- The Washington Times - Thursday, September 20, 2007

DALLAS (AP) — Southwest Airlines Co. is modifying its boarding policy, but it will stick with its unusual system of letting passengers find their own seat instead of getting an assigned one.

Southwest said yesterday that its 36-year policy of “open seating” is faster and customers like it. But the airline will tinker with the current system in early November by assigning a number to each passenger within its three boarding groups. Although this wouldn’t assign them a seat, it would dictate the order in which they could board the plane to find their own.

In another change, Southwest will stop automatically boarding families with young children first. Unless they have a coveted “A” boarding pass, families will board after the first 60 passengers beginning Oct. 2.

Chief Executive Officer Gary Kelly said it wasn’t fair for families who arrived just before takeoff to jump ahead of other passengers who were already in line.

Southwest has conducted a debate over its boarding policy for several years. Mr. Kelly said the airline was leaning toward switching to assigned seating until it surveyed customers and found that only about 30 percent favored a change.

And even for those travelers who wanted assigned seats, it didn’t dictate which airline they favored, he said.

Southwest also considered a hybrid approach — letting customers pay extra for an assigned seat — but thought it would be too complicated, Mr. Kelly said.

It settled for a smaller change. Passes will have a number in addition to the familiar A, B or C. A traveler with B-16 would board ahead of someone with B-35 even if passenger B-16 rushed over from the food court just as boarding began.

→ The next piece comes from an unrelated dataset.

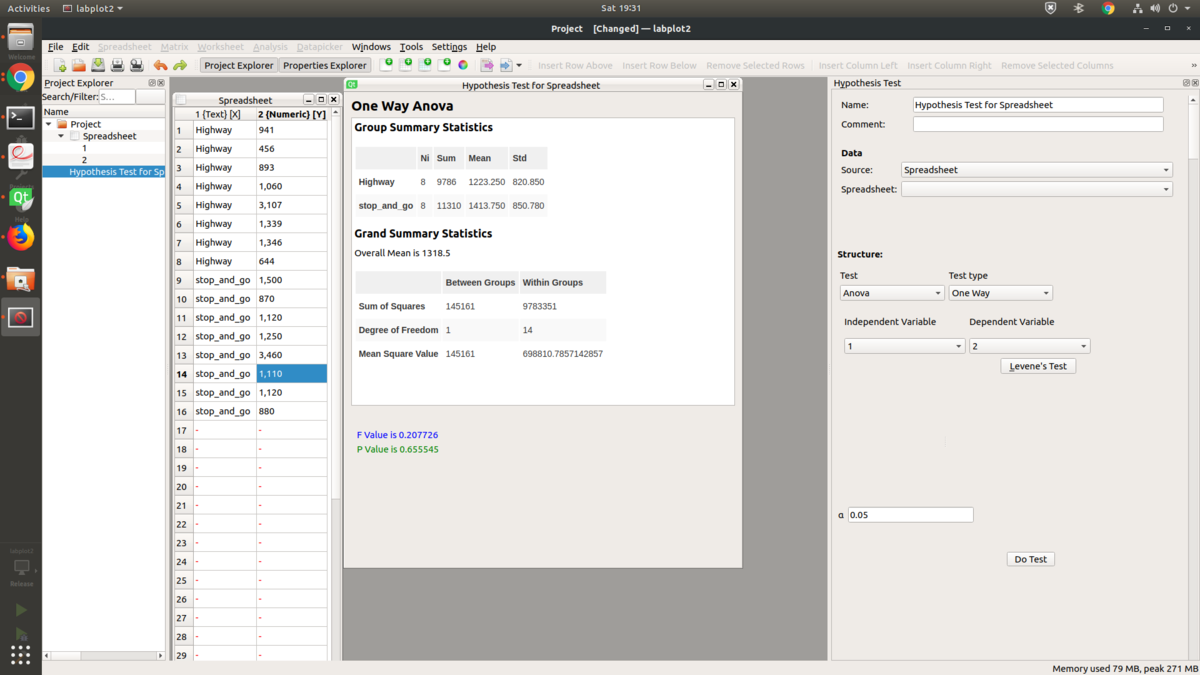The width and height of the screenshot is (1200, 675).
Task: Click the Levene's Test button
Action: [x=1038, y=366]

Currently, the late-arriving traveler would have to go to the end of the “B” line.

To avoid the back of the line, customers wait at the gate an average of 45 to 60 minutes, said Executive Vice President Bob Jordan.

Southwest offers 3,300 flights a day and carries more domestic passengers than any other airline — 96.3 million last year — so any change in seating procedures would be a logistical challenge. The issue has long divided passengers.

In the past few years, Southwest spent millions on technology that would have made it easier to end open seating. Then it spent “a couple million” testing assigned seating, Mr. Jordan said.

For that reason, yesterday’s decision to stick with the status quo came as a surprise.